(Dataset items)
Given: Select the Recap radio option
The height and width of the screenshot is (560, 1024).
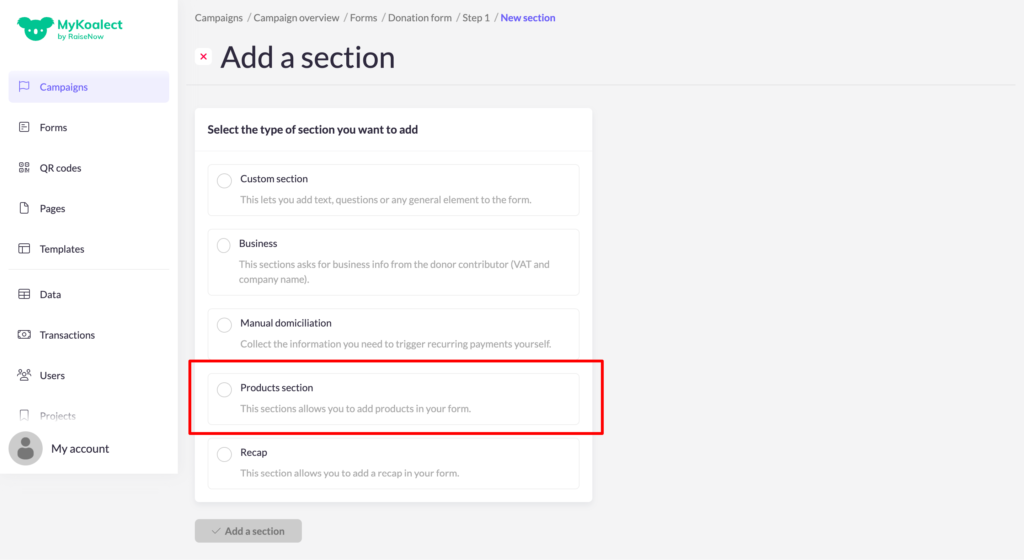Looking at the screenshot, I should [x=224, y=454].
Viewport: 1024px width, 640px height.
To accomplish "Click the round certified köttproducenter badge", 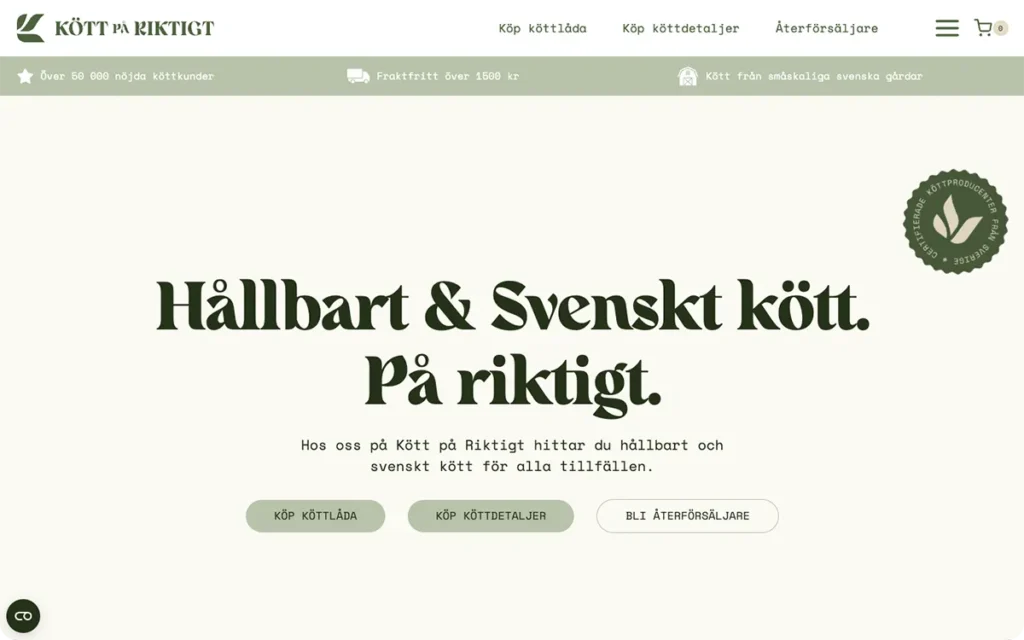I will 955,221.
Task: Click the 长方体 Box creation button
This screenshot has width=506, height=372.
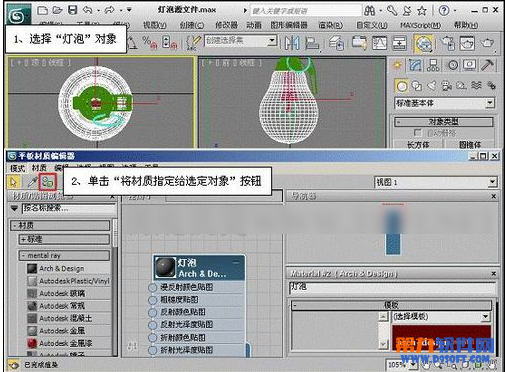Action: point(418,145)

▶ EXERCISE DESCRIPTION:
Copy every line, starting with the one containing "Task: Click the 长方体 Box creation button" and continuing through the end of the entries. Shift each coordinate in the answers up by 58, and leave out the pictures.

▶ FINISHED ANSWER:
Task: Click the 长方体 Box creation button
This screenshot has width=506, height=372.
Action: point(476,203)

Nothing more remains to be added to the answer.